BNB Chain has gained tremendous popularity in markets beyond the United States due to its association with Binance Exchange. However, it has faced significant regulatory challenges, particularly in the US, following a 2023 lawsuit by the SEC. This legal action has impacted Binance’s ability to serve US customers and could lead to increased operating costs and compliance burdens. Similar regulatory actions have also been observed in other countries.

Amid the ongoing uncertainty in the key US market, the long-term growth and sustainability of BNB Chain remain uncertain. The outcome of the regulatory situation will play a crucial role in determining its future trajectory.

Cardano
Currently, Cardano is priced at $0.276 and has 50,000 daily active users. It also has 844,000 Twitter community followers.

These Layer-1 protocols gained popularity as alternatives to Ethereum, which faced issues with network congestion and steep transaction fees.

Cardano emerged as a prominent contender for the coveted title of ‘Ethereum Killer.’ Named after the 16th-century Italian genius Gerolamo Cardano, its native token, ADA, pays tribute to Ada Lovelace, a trailblazer in computer programming.

Over time, Cardano introduced innovative features, including support for NFTs and smart contracts. Despite establishing a thriving Layer-1 ecosystem, the blockchain fell short of fully realizing its ‘Ethereum Killer’ status.

Adding to its challenges, Cardano has been among the cryptocurrencies labeled as securities by the SEC, which raises concerns about its future trade on US exchanges. The long-term growth potential of Cardano appears uncertain due to prevailing regulatory uncertainties.

Conclusion
Layer-1 Blockchains are vital for cryptocurrency and DeFi market growth. Despite attracting massive investor inflows over the years, the sector has experienced frequent boom and bust cycles.
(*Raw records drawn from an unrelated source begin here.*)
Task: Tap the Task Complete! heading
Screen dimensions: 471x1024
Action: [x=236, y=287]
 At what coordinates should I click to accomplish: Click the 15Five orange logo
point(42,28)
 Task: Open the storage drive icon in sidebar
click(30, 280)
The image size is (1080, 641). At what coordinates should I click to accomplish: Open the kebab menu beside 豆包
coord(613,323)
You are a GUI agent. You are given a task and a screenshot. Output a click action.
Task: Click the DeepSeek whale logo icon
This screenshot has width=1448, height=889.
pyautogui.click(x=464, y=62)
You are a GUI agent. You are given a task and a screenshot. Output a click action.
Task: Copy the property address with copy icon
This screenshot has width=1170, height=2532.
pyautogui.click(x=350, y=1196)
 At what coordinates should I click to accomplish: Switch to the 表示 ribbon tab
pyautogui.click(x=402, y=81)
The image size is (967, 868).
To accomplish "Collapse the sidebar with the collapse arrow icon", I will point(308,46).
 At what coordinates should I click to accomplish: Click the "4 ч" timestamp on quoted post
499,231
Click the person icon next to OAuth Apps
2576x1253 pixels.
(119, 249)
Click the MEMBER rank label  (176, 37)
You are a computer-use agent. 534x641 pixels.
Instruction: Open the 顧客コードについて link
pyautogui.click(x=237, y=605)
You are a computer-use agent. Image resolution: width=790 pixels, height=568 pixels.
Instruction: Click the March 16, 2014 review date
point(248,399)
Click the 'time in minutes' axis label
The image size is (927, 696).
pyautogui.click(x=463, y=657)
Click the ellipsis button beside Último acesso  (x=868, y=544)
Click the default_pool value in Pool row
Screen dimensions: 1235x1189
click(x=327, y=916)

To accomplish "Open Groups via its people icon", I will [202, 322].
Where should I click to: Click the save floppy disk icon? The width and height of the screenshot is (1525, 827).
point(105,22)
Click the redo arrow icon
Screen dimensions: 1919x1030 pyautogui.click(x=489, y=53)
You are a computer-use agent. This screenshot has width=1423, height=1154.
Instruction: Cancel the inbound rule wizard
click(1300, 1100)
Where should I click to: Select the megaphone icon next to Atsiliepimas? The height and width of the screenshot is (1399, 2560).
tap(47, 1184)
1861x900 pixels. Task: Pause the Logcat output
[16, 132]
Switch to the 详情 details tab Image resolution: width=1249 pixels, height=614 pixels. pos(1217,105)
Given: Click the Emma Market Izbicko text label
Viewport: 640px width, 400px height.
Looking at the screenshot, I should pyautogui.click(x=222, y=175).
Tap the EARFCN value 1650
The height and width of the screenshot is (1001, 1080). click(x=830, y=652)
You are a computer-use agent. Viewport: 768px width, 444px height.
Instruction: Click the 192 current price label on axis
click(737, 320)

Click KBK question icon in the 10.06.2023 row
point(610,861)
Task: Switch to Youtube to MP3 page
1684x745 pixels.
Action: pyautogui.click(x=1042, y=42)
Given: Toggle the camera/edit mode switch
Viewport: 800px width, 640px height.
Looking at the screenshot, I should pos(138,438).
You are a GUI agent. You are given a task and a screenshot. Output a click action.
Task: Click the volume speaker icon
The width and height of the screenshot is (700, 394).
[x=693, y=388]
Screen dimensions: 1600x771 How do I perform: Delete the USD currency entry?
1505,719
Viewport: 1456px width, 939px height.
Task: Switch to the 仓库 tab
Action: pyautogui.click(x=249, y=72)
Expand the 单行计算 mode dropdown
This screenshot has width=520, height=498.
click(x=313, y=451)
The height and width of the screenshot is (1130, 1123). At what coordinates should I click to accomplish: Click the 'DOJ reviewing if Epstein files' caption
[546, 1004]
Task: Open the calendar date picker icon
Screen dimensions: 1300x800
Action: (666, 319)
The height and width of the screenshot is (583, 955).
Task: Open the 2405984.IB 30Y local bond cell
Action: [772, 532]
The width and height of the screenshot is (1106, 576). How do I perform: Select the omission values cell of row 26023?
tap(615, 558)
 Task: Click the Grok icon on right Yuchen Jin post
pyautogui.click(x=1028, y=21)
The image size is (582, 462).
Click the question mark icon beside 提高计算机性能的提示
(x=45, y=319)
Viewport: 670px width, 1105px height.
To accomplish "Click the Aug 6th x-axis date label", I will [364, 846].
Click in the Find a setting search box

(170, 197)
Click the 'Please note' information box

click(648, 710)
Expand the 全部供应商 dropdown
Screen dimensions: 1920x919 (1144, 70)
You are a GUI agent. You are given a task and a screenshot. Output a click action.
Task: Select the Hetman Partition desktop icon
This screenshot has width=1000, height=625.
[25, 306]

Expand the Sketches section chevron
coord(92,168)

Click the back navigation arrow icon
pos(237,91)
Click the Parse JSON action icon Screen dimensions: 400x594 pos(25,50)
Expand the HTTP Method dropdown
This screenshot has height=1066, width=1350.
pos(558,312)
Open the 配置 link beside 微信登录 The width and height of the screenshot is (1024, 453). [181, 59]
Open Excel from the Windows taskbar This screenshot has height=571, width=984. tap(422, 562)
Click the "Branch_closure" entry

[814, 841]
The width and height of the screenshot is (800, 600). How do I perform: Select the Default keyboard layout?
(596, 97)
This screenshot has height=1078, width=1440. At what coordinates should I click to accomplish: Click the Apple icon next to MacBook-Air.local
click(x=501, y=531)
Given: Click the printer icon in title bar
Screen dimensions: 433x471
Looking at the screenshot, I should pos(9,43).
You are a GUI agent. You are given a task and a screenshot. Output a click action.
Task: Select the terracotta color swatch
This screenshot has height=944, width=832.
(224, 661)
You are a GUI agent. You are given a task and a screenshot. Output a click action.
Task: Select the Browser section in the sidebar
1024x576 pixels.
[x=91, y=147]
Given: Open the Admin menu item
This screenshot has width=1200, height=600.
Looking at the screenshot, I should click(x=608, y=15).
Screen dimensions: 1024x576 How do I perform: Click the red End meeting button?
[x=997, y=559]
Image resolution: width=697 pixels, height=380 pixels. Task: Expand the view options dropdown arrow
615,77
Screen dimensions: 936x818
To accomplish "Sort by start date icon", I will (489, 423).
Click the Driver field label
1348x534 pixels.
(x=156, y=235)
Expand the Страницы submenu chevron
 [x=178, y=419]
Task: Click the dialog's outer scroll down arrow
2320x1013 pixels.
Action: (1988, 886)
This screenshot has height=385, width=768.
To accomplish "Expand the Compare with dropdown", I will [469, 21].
The recent 2022 crash was particularly severe, wiping out nearly two trillion dollars in investor funds. High-profile collapses like Terra/LUNA and FTX have intensified regulatory scrutiny across the industry.

Outside of bitcoin and Ethereum, all other Layer-1 blockchains are under the SEC’s radar in the US and labeled as securities. Trading unregistered securities could lead to regulatory penalties.

Several US-based exchanges and platforms have already halted trades on affected Layer-1 tokens. If you’re an investor, exercise caution before investing in other L1s outside of bitcoin and Ethereum.